西门氏一案牵涉影响甚广,大的一族具灭,小的就如他和伍嘉羿,友情破碎!
但说起他们友情的突变,那又是一个敏感而不能随意再提起的“故事”。
他原以为被深深掩盖起来的东西只要不提,就再也不会有人去挖掘,一切都将如尘埃一般消失殆尽。
然而,褚衡夜预感,有些事不是他一人闭嘴就会消失的……!
伍嘉羿那副拒人于千里之外的脸没有因为褚衡夜抛来的友好而有所动容。他反而更绝冷着连回话都没有转身就走。
但是,他那看似不屑的姿态在褚衡夜眼中更多的是逃避!
“伍嘉羿……。”褚衡夜下意识喊住并且走到与伍嘉羿齐肩之处,但他没看伍嘉羿,只是目视前方,说:
“晧王爷好像在查汶氏灭族的因果,你……好自为之!”
这次,是褚衡夜先离开,留下的伍嘉羿却顿住不前,此时除了他自己,恐怕没人知道他在想什么!
汶氏灭族的惨案随着东陵辕晧明着暗着的查探渐渐引起一些异动。
有人好奇,有人忧心,也有人期待。最期待的人莫过于汶潺吟。
此时,她明知道才几天时间而已,就算东陵辕晧已经在查汶氏的案子,也不可能那么快有结果。
可是,她内心总是不受控制的焦虑,她怕她置之死地的选择最终还是不能为汶氏讨回应有的公道。
死她不怕,她只怕自己死后没有脸面去找家人!
想到汶氏一族上百条性命至今连一个像样的坟墓都没有,汶潺吟低头凝视池面的双眼聚满了泪水……。

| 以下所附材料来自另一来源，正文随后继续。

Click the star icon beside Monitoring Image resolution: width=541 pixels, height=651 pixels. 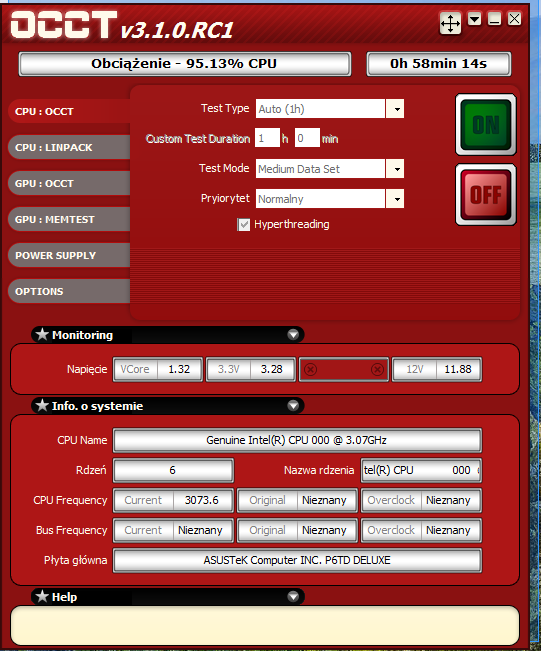point(42,334)
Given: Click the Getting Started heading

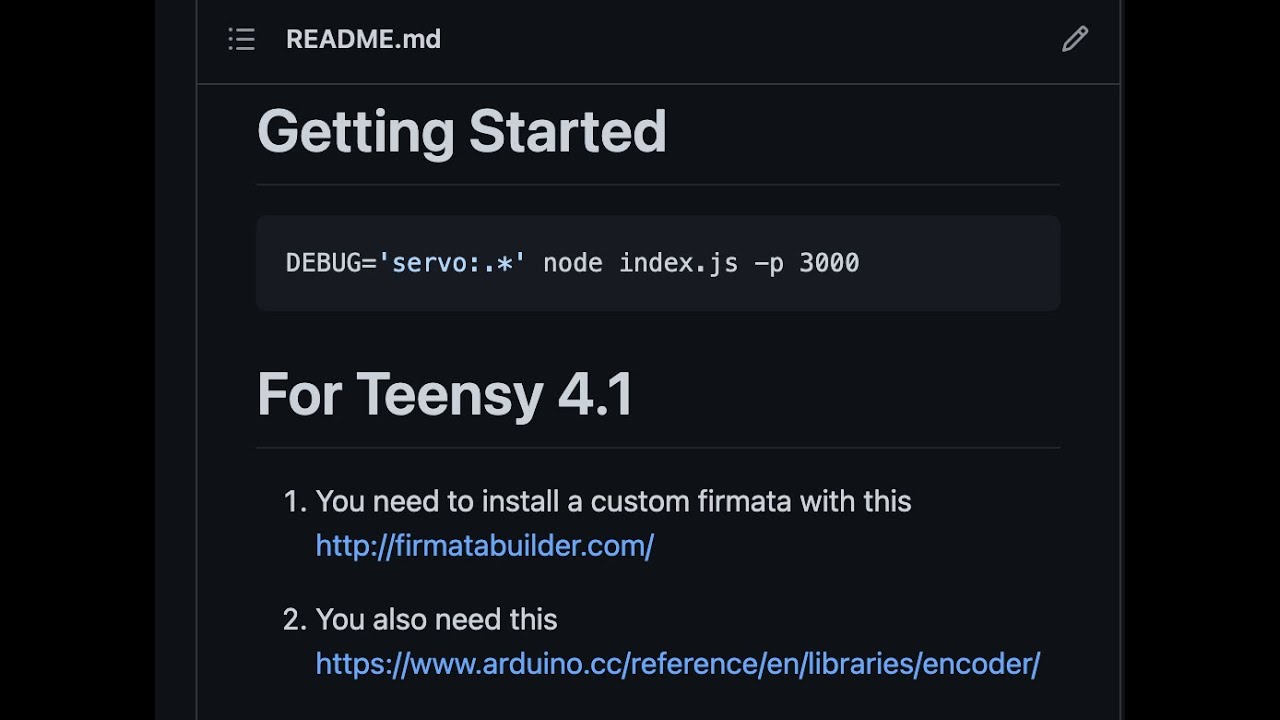Looking at the screenshot, I should coord(461,132).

可能是她完全沉浸在为家人哀悼的悲痛中,汶潺吟没有留意到她身后有人在靠近。
直到一道不算熟悉的声音突然响起:“汶姑娘……!”
结果那声音还没说更多的话,汶潺吟本能回头,却因为近在咫尺的人影吓得脚下不稳差点栽进池水里。
“小心!”
夏侯淳彦没想到会把汶潺吟吓到,好在他反应迅速伸手抓住她的手一把拉回,但汶潺吟也因为惯性稳稳的靠到了他身上。
一时愣神,汶潺吟好一会才回过神慌慌张张的推开夏侯淳彦退后一些抬着还挂着泪珠的脸看着他尴尬着。
“抱歉,我好像吓到你了,你没事吧。”夏侯淳彦微微笑着。
“不怪太子,是我自己没注意。”
“你……在哭。”夏侯淳彦直言她的窘相。
汶潺吟这才想起自己满脸的湿意,她背对着他迅速抹干脸上的泪痕,然后才回身浅浅露出一点笑容:
“让太子见笑了。”
“无妨。不过,姑娘可是有什么难过的事?”
夏侯淳彦只知道她是东陵辕晧从青楼赎出来的,但东陵辕晧并没有祥说为什么要他帮忙照顾汶潺吟。
他一开始还以为东陵辕晧跟汶潺吟有什么不一样的关系,但碍于身份不能直接带回宫才把汶潺安顿在他这里!
汶潺吟知道夏侯淳彦的询问没有恶意,但她其实只见过他两次,几乎也没有什么交谈。
所以,她也不想去对一个还算是陌生的人诉说自己泪水背后的故事。
于是,她勉强笑笑随口带过道:
“我生性多愁善感,想起一些伤心过往,不免自艾自怨一番罢了。”
“姑娘的多愁善感让人觉得鹤立鸡群。”
夏侯淳彦的话带着夸赞,却让汶潺吟不解的看着他。
看懂了她的疑惑,夏侯淳彦解释道:
“姑娘出身青楼,却没有青楼女子的庸俗,反而有一股出淤泥而不染的清澈。”
汶潺吟本就不多的笑容因为夏侯淳彦的话而彻底隐没。她看向池中树立的几片翠绿的荷叶沉默不语,唯有眼中再次聚满的泪水诉说着她心中的耻辱!